Government proposes net zero deadline of 2045 instead of 2050, but critics demand actions not numbers

 

The coal-fired Neurath power station
The coal-fired Neurath power station. Coal-powered energy is currently scheduled to be phased out by 2038. Photograph: Ina Fassbender/AFP/Getty Images

Germany’s government is to revise its emission reduction targets after the country’s constitutional court declared the current climate protection measures insufficient, aiming to become greenhouse gas neutral by 2045 rather than 2050.

The finance minister, Olaf Scholz, and the environment minister, Svenja Schulze, laid out a legislative proposal on Wednesday to cut emissions by 65% from 1990 levels by 2030. An 88% reduction of carbon emissions is to be reached by 2040.

Germany’s emission levels are currently 40% lower than they were in 1990, meaning it would require a reduction of a further 25 percentage points over the next nine years to meet its next target.

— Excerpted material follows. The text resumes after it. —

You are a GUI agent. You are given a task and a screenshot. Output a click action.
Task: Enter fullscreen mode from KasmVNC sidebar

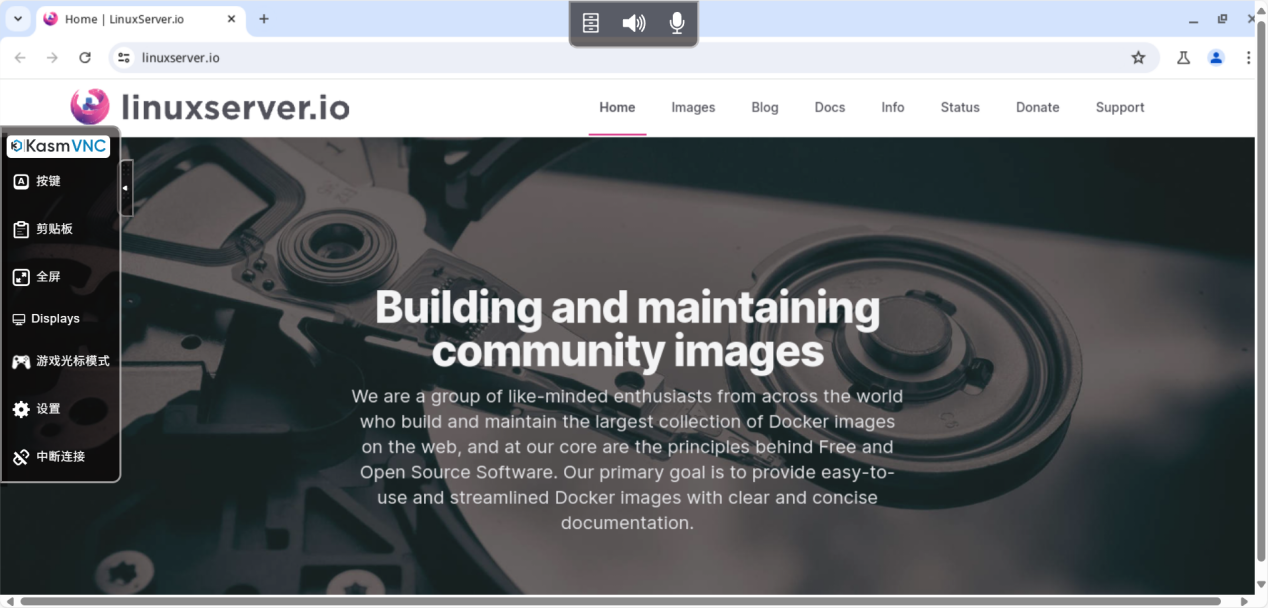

The German cabinet could ratify the proposal from the Social Democrat ministers next week if, as expected, it finds support among its senior coalition partners, Angela Merkel’s Christian Democratic Union.

“We will strengthen our efforts for the year 2030 once more,” Merkel said, stressing that her government would “do everything to meet the target of climate neutrality by 2045”.

Germany’s coalition government has been surprisingly upbeat about the constitutional court’s announcement last Thursday. Key ministers from both parties have welcomed a ruling that effectively criticises them for jeopardising young people’s freedom by postponing inevitable cuts to greenhouse gas emissions.

The case was brought by young environmental activists, backed by Fridays for Future, Greenpeace, Germany’s Friends of the Earth (BUND) and other NGOs.

The government has not yet explained what concrete measures it will take to meet the new targets, whether by revising its carbon pricing scheme or speeding up the phase-out of coal-powered energy, currently scheduled for 2038.

“Matching numbers with actions will require the kind of major effort that this country has seldom seen,” wrote the Süddeutsche Zeitung newspaper. “It could turn the federal republic into an international beacon and help to lessen the worst impacts of the climate crisis. But this coalition government would rather leave it to its successors to work out the details.”

The emissions targets debate comes five months before national elections in Germany on 26 September, and against the backdrop of several polls showing a lead for the Greens.

The ecological party is pushing the outgoing government to double its investment in climate protection measures by €8bn (£7bn) by 2025.

“We’ve got some ambitious targets, that’s a step in the right direction”, said the Greens’ co-leader Robert Habeck on Thursday. “But the key challenge is following up numbers with actions, and in that respect the government isn’t delivering.”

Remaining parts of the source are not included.